Il teatro dialettale occupa uno spazio importante nella rassegne artistiche che stanno caratterizzando l’estate in città. Per questo ci è sembrato opportuno dedicare uno spazio al decano di questo genere teatrale: Pino Rapetti, 87 anni, di cui 75 trascorsi sul palcoscenico. In scena lo individui subito, è inconfondibile per il tipico volto da “tarantinaccio”, dai tratti spigolosi e dal ciuffo impertinente, dal discorrere un po’ burbero, con quella voce rauca di chi vorrebbe incutere timore ma che fino in fondo non ce la fa. Lo abbiamo applaudito nel mese di dicembre all’Orfeo con la compagnia “Angela Casavola” di Renato Forte in “Natale cu a tredecèseme”, il capolavoro di Bino Gargano, la cui vedova, Anna, al termine della rappresentazione, che gli ha consegnato una targa per la lunga carriera di maschera teatrale tarantina. L’attore deve la notorietà proprio ai lavori di Gargano, che interpretavano palpiti e speranze degli anni sessanta, quelli del boom economico, che stavano mutando, non sempre in meglio, le sorti della nostra città.

“Bino scriveva i copioni nel suo locale di parrucchiere, fra un taglio di capelli e una messa in piega – dice Rapetti – Non mancava di chiamarmi per un parere anche sul posto di lavoro. Gli spunti venivano soprattutto dalle confidenze delle signore che a lui affidavano la capigliatura. Così nascevano, fra le altre, ‘Noblesse Oblige… e le puperusse uskene’ e ‘Ce no se uaste no’ s’aggiuste’”. L’attore è particolarmente affezionato all’ultimo lavoro dello scomparso commediografo, “A Rote”, sul dramma degli anziani abbandonati di cui auspica al più presto la riproposizione. L’acquisizione di un ruolo importante nel teatro dialettale gli è scaturito grazie anche all’interpretazione dei lavori di Acquaviva, Majorano, Marturano, Petrosillo (“Guai a non pronunciare il nome completo, Alfredo Lucifero: alquanto imbarazzante…nella seconda parte: ma lui ci teneva!”).

Rapetti era da loro stimato per le sue doti di duttilità interpretative e per il grande impegno nell’immedesimarsi nel personaggio. La maggior parte di quelle commedie, spiega, oggi non più rappresentate perché difficilmente comprensibili per i tanti termini ormai in disuso. ”Il regista più esigente? Vincenzo Sammaruga, quello dei miei esordi. – racconta – Ci faceva ripetere la battuta, anche quella di scarsa importanza, infinite volte fino all’effetto da lui auspicato. Vallo a fare con i giovani d’oggi e vedi come ti mandano a quel paese!” Il suo debutto sul palcoscenico avvenne a 12 anni, nel 1944, con un lavoro in lingua: “Il vero lume fra le ombre”, sulla nascita di Gesù, un tempo immancabile nel periodo di Avvento. Interpretava la parte del pastorello Beniamino. Fu poi la volta de “La Passione e Morte”, anche questo non più rappresentato per la difficoltà di coordinare e dirigere i numerosi interpreti previsti dal copione. Per la cronaca, l’ultima parziale rappresentazione de “La Passione” risale a metà degli anni Settanta, nella chiesa di San Domenico Maggiore. E fra tanti “amarcord” c’è posto anche per il cinema, quello importante. Addirittura una parte, sia pur minuscola, nel grande “Quo Vadis” (1951).

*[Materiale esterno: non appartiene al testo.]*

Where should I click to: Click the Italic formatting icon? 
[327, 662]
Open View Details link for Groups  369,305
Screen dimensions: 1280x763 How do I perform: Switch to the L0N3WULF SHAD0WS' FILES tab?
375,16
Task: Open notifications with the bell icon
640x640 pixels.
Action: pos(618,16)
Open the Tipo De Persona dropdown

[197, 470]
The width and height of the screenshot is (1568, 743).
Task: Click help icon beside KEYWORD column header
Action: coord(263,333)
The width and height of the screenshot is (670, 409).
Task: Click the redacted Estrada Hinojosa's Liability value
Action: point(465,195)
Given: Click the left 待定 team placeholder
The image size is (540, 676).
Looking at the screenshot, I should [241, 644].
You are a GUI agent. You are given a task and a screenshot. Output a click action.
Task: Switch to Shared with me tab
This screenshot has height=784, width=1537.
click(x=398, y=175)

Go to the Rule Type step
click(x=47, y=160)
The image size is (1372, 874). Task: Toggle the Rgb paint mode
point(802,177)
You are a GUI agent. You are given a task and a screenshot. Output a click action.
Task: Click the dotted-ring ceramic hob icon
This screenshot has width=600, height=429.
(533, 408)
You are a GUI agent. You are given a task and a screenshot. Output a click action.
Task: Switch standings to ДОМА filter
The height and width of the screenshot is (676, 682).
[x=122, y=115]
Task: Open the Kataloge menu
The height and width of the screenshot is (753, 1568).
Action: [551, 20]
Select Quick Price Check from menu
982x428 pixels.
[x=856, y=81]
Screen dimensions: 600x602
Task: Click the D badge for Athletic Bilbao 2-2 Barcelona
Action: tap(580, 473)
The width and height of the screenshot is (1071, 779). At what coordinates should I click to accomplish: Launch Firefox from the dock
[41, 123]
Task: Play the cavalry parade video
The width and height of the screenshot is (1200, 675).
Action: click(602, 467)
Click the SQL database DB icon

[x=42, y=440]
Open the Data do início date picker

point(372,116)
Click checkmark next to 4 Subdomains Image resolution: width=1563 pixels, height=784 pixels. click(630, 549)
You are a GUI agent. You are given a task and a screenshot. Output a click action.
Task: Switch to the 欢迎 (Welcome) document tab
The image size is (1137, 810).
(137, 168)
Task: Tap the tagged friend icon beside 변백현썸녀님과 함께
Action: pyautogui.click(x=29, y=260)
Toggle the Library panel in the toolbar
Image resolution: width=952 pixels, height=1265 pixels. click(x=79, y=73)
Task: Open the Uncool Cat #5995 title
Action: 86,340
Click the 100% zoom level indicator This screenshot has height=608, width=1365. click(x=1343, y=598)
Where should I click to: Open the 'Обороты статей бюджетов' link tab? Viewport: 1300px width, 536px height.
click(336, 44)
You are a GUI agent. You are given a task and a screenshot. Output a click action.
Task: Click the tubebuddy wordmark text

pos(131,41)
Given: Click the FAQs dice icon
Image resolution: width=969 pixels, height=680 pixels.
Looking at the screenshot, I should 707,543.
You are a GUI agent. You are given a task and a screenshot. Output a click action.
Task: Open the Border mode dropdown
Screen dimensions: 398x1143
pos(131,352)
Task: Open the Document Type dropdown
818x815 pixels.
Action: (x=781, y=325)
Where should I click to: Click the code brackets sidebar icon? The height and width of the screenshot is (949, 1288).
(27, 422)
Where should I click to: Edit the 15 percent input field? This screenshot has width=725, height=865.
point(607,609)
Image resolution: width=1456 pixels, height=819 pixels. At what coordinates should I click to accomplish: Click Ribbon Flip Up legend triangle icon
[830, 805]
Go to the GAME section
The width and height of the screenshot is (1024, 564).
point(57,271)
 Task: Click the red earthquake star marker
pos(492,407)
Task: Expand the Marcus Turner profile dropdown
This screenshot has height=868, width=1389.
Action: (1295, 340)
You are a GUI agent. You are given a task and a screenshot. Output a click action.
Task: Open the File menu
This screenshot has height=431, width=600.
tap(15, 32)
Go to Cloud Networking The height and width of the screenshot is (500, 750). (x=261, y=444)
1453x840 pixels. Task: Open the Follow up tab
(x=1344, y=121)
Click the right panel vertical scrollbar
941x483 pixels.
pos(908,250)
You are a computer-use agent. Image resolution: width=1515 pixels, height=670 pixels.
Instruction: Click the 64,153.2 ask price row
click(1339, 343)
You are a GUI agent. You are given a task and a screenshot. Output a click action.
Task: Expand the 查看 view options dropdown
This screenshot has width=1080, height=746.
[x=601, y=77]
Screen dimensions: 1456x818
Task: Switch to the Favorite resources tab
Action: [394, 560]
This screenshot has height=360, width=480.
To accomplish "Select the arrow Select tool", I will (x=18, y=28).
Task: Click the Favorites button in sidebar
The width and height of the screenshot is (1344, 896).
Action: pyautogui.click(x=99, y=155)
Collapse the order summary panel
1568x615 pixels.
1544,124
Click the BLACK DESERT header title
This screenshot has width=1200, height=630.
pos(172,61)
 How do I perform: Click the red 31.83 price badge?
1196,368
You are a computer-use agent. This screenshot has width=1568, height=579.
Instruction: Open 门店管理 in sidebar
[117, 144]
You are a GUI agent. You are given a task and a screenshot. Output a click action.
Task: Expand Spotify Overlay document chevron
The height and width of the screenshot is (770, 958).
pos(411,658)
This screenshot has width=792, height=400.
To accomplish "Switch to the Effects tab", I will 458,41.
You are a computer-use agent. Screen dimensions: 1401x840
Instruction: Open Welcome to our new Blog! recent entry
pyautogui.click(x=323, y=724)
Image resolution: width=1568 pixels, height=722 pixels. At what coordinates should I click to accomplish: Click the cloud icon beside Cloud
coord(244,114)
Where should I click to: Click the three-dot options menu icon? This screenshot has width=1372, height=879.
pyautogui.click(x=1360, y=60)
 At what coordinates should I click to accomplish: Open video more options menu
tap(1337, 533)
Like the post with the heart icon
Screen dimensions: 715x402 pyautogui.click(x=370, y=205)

“La chiamata a far parte dell’importante cast mi giunse attraverso un amico – racconta- Mi misi in aspettativa dal posto di lavoro in Arsenale e partii in treno per Cinecittà. Pagavano niente male e mi divertii tanto. Fra le comparse c’era la giovanissima Sofia Loren, che sul set giungeva accompagnata dalla madre. Al termine, con grande rimpianto, dovetti tornare a Taranto per conservare il posto di lavoro. Se avessi insistito, chissà… Ancora oggi, quando mi prende la nostalgia, faccio andare la videocassetta del film e mi rivedo”. Rapetti rammenta gli attori con cui ha lavorato: Pino Salinaro, Giulio Pagani, Nicola Rapese, Tonino Schiedi, Leo Pantaleo, le sorelle Teresa, Pina e Angela Casavola (quest’ultima deceduta durante le prove di ’Noblesse Oblige’), Gianna De Bartolomeo, Franco Petrosillo, Renato Forte e Lino Conte”. Infine, un desiderio: “Mi piacerebbe far rivivere il teatro Verdi, chiuso da tanti anni, che potrebbe diventare una palestra per le giovani compagnie”. E magari, aggiungiamo, con Pino Rapetti nelle vesti di maestro. Sicuro che non gli dispiacerebbe!